Search code examples
performanceexcelepplusspreadsheetgear

Performance difference when reading/writing many files with EPPlus versus Spreadsheet Gear


I've made a simple performance test between EPPlus and Spreadsheet Gear to see if there is any significant difference that would justify buying Spreadsheet Gear.

I am no expert at either application so it's possible the tests aren't written the most efficient way.

The test does the following: 1. Opens an existing Excel-file with 1000 rows and 3 columns. Saves the three values into an entity that is saved into a List<>. 2. Open a new Excel-object 3. Create a header row (bold) with the title of each column. 4. Write back the 1000 entities. 5. Save the new Excelfile.

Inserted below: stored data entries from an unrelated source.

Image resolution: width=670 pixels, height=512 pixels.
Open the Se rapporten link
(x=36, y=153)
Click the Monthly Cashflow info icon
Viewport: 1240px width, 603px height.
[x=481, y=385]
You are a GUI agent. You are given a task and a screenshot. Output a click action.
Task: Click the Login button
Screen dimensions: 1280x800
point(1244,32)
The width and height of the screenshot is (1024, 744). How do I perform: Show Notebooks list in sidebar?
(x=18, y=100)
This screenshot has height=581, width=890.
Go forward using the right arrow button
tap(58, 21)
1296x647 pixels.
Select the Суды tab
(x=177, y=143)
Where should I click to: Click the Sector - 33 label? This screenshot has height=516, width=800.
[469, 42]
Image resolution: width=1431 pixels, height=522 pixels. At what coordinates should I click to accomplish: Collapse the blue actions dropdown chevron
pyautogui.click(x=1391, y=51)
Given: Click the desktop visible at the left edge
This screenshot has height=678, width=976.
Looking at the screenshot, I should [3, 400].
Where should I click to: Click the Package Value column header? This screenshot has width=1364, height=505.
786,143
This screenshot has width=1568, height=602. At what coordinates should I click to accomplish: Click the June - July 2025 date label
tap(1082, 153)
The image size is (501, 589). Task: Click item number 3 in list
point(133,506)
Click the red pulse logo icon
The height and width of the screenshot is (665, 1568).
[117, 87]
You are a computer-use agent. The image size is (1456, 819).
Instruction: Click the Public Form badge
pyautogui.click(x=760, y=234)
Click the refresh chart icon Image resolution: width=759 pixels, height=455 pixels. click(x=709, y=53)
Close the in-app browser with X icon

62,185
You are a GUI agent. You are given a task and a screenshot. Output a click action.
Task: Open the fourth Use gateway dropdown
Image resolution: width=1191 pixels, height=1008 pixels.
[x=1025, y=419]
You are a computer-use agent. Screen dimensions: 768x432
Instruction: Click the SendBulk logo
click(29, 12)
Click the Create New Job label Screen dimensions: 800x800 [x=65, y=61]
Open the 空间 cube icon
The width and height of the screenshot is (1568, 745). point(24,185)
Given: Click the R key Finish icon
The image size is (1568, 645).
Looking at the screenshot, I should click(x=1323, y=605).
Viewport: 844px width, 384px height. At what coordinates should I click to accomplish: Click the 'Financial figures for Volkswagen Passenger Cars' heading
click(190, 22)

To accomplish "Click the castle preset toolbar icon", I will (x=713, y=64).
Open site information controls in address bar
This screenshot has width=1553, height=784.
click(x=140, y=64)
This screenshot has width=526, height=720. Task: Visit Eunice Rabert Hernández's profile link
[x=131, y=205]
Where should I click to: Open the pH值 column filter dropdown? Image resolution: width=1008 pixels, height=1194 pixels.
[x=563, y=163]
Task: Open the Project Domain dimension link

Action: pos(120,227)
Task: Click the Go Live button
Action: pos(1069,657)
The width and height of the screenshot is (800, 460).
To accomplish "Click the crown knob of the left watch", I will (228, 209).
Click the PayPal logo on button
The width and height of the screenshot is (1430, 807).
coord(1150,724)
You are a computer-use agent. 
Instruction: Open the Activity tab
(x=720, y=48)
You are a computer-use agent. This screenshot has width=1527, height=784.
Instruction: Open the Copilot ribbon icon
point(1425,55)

If I run this test once EPPlus comes out the winner (approx times are EPPlus = 280ms, SG = 500ms). If I run the test 10 times in a row instead (a for-loop opening, copying, saving 10 seperate times) Spreadsheet Gear is faster instead (approx times per file: EPPlus = 165ms, SG = 95ms). For 20 tests the approx times are EPPlus = 160ms / file and SG = 60ms / file.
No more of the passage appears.